D’après ces résultats, les auteurs suggèrent de reconnaître une nouvelle espèce d’oiseau répartie globalement au nord et à l’ouest du fleuve São Francisco, et qu’ils proposent de nommer le Batara à joues argent nordique (Sakesphoroides niedeguidonae) : il n’a pas encore de nom officiel en français, mais plusieurs noms sont possibles, comme le Batara de la Serra Vermelhan d’après le lieu de collecte du spécimen de référence (holotype), ou le Batara de Niède Guidon, d’après le nom scientifique, qui a été donné en l’honneur de Niède Guidon, un archéologue brésilien qui a exploré d’importantes sites préhistoriques dans les Amériques dans les années 1970.
Le plumage du mâle est identique à celui du Batara à joues argent (S. cristatus), tandis que la femelle présente plusieurs différences : elle est globalement plus claire, son dos est brun olive et non pas brun-cannelle, et sa queue est barrée de blanc et de noir et non pas rousse barrée de brun.

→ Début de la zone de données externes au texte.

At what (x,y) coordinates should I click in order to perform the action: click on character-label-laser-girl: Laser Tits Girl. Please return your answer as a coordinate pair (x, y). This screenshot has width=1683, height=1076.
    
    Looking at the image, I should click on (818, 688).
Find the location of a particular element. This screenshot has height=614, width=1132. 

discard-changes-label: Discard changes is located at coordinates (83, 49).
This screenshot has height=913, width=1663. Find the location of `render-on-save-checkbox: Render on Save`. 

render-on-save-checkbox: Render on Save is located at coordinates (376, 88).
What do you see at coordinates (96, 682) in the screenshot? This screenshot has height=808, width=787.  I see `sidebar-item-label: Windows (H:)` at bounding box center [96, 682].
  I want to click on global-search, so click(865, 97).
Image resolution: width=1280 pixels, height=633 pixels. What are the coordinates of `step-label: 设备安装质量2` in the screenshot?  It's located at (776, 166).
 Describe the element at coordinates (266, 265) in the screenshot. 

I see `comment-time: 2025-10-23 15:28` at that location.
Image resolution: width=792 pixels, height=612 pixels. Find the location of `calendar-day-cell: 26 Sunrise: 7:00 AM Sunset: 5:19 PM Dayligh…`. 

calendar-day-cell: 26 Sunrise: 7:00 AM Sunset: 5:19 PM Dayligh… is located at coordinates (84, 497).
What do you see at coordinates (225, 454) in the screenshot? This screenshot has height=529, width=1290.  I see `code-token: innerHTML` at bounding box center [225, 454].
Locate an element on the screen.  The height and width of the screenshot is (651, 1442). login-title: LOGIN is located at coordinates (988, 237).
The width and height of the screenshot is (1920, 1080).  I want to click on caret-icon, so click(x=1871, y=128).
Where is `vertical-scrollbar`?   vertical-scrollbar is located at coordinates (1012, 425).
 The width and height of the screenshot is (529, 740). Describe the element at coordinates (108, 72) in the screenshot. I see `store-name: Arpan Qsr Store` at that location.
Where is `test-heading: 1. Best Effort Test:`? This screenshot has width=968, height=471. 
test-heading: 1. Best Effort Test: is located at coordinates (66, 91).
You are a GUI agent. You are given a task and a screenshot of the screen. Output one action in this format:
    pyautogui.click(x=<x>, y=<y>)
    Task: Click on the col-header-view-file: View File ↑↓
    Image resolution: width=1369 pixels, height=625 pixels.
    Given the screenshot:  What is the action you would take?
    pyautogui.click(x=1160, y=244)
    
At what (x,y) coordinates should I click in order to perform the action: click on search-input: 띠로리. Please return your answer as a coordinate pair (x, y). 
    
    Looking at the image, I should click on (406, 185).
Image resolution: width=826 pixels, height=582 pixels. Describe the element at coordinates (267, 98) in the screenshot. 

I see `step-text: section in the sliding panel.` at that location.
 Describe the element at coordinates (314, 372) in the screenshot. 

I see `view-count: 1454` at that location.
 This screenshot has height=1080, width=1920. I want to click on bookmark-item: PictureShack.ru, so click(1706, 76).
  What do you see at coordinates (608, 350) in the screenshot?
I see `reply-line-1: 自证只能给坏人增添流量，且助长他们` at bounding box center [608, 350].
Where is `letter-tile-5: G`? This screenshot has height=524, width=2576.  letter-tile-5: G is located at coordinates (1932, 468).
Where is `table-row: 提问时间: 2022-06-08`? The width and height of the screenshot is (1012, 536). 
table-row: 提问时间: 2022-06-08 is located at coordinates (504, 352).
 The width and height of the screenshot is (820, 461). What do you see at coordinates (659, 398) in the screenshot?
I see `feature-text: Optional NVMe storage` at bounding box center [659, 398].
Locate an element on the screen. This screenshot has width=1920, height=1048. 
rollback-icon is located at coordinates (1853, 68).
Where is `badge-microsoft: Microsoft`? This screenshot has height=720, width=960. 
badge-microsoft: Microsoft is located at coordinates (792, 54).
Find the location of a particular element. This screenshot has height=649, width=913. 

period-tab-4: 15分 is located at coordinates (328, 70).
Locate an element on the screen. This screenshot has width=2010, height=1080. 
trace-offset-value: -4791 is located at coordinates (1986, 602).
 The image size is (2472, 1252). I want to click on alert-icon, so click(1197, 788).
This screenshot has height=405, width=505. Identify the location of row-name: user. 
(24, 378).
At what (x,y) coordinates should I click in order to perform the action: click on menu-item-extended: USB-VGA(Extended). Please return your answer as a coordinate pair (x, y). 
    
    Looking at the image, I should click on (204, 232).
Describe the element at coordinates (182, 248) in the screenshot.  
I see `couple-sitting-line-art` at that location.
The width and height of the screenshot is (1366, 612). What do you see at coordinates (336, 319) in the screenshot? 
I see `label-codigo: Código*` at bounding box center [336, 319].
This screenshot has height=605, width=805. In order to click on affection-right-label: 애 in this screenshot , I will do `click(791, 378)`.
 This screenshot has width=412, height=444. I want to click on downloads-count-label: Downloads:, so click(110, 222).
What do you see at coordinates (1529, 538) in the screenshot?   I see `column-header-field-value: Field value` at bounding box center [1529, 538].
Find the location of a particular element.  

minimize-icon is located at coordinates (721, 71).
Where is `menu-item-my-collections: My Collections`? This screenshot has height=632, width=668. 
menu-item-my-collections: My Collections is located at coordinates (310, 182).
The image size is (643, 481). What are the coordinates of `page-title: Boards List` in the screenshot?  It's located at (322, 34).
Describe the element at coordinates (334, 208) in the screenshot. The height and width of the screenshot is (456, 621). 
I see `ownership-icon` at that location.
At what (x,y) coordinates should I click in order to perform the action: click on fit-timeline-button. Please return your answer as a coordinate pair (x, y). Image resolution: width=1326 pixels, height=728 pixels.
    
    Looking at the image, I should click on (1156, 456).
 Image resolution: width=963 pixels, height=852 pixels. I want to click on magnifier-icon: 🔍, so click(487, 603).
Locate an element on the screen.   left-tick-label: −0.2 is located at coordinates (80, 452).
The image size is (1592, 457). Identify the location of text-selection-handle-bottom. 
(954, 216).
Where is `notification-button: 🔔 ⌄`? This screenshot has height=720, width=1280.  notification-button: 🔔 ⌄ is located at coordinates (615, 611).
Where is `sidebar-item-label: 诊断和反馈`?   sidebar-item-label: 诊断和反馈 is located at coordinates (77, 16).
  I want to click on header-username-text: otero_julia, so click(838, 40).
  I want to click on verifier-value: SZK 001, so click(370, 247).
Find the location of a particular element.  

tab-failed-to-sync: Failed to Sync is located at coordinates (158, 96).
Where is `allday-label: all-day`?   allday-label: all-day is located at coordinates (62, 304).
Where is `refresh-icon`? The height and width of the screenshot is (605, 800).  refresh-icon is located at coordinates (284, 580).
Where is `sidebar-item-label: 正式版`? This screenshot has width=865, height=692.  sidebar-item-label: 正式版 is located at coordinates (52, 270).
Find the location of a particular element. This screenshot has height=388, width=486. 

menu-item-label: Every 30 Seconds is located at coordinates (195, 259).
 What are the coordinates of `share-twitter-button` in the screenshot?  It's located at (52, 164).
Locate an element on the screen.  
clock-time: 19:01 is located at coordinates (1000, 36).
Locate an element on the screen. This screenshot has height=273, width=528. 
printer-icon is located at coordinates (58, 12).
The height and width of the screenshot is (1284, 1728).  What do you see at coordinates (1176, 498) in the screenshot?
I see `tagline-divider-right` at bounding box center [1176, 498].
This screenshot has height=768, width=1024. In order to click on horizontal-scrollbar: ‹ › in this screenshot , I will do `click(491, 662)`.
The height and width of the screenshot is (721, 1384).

Son chant ressemble à celui du Batara à joues argent, mais il en diffère par la modulation de fréquences des premières notes.
L’aire de répartition de cette “nouvelle” espèce s’étend principalement au nord du fleuve São Francisco, avec toutefois une petite population présente au sud de ce cours d’eau, dans la région de Raso da Catarina, dans l’État de Bahia. Cette exception s’expliquerait par les changements du cours du fleuve au cous du Pléistocène.
Il vit dans les forêts sèches à feuilles caduques, la savane arborée et la végétation broussailleuse côtière, ainsi que localement dans les milieux anthropisés.
Sa biologie est encore mal connue, mais il se nourrit d’insectes, qu’il recherche en couple ou en troupes, parfois composées de différentes espèces. C’est un passereau territorial, le mâle chantant souvent sur des branches dégagées, alors que la femelle est plus discrète.
Cette espèce est encore commune, même si de vastes surfaces de la Caatinga ont été et sont défrichées pour l’agriculture, que le réchauffement climatique favorise la désertification et qu’il n’existe pas corridors biologiques reliant les zones protégées.

Le rôle écologique important du fleuve São Francisco

Cette étude confirme la fonction de barrière écologique du fleuve São Francisco, qui favorise la spéciation, un phénomène qui a déjà été étudié pour d’autres grands cours d’eau, comme l’Amazone. Cela est étant d’autant plus vrai que les bataras du genre Sakesphoroides ont une faible capacité de dispersion et des territoires de faible dimension.
Précisons que des études récentes ont également montré que le São Francisco avait contribué à la formation d’espèces chez les mammifères, les lézards, les insectes et les grenouilles.